• _SHORT TASK_: Please set out the records below as a numbered list, leaving out any blank lines.

• _MATERIAL FOR THE TASK_:

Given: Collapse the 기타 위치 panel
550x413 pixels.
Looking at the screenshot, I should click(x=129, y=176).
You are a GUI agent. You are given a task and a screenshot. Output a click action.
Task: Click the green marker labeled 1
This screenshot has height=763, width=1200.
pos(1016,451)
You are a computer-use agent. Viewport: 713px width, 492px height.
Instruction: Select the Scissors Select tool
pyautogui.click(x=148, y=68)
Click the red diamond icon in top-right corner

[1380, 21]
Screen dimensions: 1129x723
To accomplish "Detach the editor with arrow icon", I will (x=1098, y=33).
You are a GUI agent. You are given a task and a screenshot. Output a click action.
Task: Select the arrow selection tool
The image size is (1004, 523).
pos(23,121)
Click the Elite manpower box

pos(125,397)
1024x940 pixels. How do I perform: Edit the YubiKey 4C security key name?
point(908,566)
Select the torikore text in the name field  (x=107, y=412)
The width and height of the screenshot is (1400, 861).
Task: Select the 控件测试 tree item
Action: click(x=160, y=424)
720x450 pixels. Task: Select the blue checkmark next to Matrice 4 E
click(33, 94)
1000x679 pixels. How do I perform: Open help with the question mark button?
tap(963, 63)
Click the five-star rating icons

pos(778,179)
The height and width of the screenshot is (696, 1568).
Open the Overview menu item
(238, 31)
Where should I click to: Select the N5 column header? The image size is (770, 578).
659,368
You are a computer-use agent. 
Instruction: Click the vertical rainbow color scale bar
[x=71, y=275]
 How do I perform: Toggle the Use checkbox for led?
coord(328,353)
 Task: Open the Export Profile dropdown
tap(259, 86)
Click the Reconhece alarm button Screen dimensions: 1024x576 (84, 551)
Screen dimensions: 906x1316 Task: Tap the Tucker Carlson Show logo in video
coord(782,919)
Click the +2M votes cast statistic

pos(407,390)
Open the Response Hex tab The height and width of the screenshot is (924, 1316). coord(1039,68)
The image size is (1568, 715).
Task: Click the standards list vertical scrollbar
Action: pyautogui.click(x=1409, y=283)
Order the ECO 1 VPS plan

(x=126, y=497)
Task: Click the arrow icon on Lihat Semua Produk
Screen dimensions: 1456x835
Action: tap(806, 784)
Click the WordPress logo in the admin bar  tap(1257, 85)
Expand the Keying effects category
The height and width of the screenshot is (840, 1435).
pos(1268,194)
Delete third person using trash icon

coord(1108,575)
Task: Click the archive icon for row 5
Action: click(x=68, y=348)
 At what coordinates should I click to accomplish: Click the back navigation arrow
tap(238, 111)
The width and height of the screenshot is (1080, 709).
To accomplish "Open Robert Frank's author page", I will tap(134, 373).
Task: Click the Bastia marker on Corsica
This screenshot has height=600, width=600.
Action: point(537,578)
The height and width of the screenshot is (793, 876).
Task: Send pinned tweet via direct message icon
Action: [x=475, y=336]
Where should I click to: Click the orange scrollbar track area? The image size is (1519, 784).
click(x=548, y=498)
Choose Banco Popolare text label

• _TASK SOLUTION_:
1. Given: Collapse the 기타 위치 panel
2. 550x413 pixels.
3. Looking at the screenshot, I should click(x=129, y=176).
4. You are a GUI agent. You are given a task and a screenshot. Output a click action.
5. Task: Click the green marker labeled 1
6. This screenshot has height=763, width=1200.
7. pos(1016,451)
8. You are a computer-use agent. Viewport: 713px width, 492px height.
9. Instruction: Select the Scissors Select tool
10. pyautogui.click(x=148, y=68)
11. Click the red diamond icon in top-right corner
12. [1380, 21]
13. Screen dimensions: 1129x723
14. To accomplish "Detach the editor with arrow icon", I will (x=1098, y=33).
15. You are a GUI agent. You are given a task and a screenshot. Output a click action.
16. Task: Select the arrow selection tool
17. The image size is (1004, 523).
18. pos(23,121)
19. Click the Elite manpower box
20. pos(125,397)
21. 1024x940 pixels. How do I perform: Edit the YubiKey 4C security key name?
22. point(908,566)
23. Select the torikore text in the name field  (x=107, y=412)
24. The width and height of the screenshot is (1400, 861).
25. Task: Select the 控件测试 tree item
26. Action: click(x=160, y=424)
27. 720x450 pixels. Task: Select the blue checkmark next to Matrice 4 E
28. click(33, 94)
29. 1000x679 pixels. How do I perform: Open help with the question mark button?
30. tap(963, 63)
31. Click the five-star rating icons
32. pos(778,179)
33. The height and width of the screenshot is (696, 1568).
34. Open the Overview menu item
35. (238, 31)
36. Where should I click to: Select the N5 column header? The image size is (770, 578).
37. 659,368
38. You are a computer-use agent. 
39. Instruction: Click the vertical rainbow color scale bar
40. [x=71, y=275]
41.  How do I perform: Toggle the Use checkbox for led?
42. coord(328,353)
43.  Task: Open the Export Profile dropdown
44. tap(259, 86)
45. Click the Reconhece alarm button Screen dimensions: 1024x576 (84, 551)
46. Screen dimensions: 906x1316 Task: Tap the Tucker Carlson Show logo in video
47. coord(782,919)
48. Click the +2M votes cast statistic
49. pos(407,390)
50. Open the Response Hex tab The height and width of the screenshot is (924, 1316). coord(1039,68)
51. The image size is (1568, 715).
52. Task: Click the standards list vertical scrollbar
53. Action: pyautogui.click(x=1409, y=283)
54. Order the ECO 1 VPS plan
55. (x=126, y=497)
56. Task: Click the arrow icon on Lihat Semua Produk
57. Screen dimensions: 1456x835
58. Action: tap(806, 784)
59. Click the WordPress logo in the admin bar  tap(1257, 85)
60. Expand the Keying effects category
61. The height and width of the screenshot is (840, 1435).
62. pos(1268,194)
63. Delete third person using trash icon
64. coord(1108,575)
65. Task: Click the archive icon for row 5
66. Action: click(x=68, y=348)
67.  At what coordinates should I click to accomplish: Click the back navigation arrow
68. tap(238, 111)
69. The width and height of the screenshot is (1080, 709).
70. To accomplish "Open Robert Frank's author page", I will tap(134, 373).
71. Task: Click the Bastia marker on Corsica
72. This screenshot has height=600, width=600.
73. Action: point(537,578)
74. The height and width of the screenshot is (793, 876).
75. Task: Send pinned tweet via direct message icon
76. Action: [x=475, y=336]
77. Where should I click to: Click the orange scrollbar track area? The image size is (1519, 784).
78. click(x=548, y=498)
79. Choose Banco Popolare text label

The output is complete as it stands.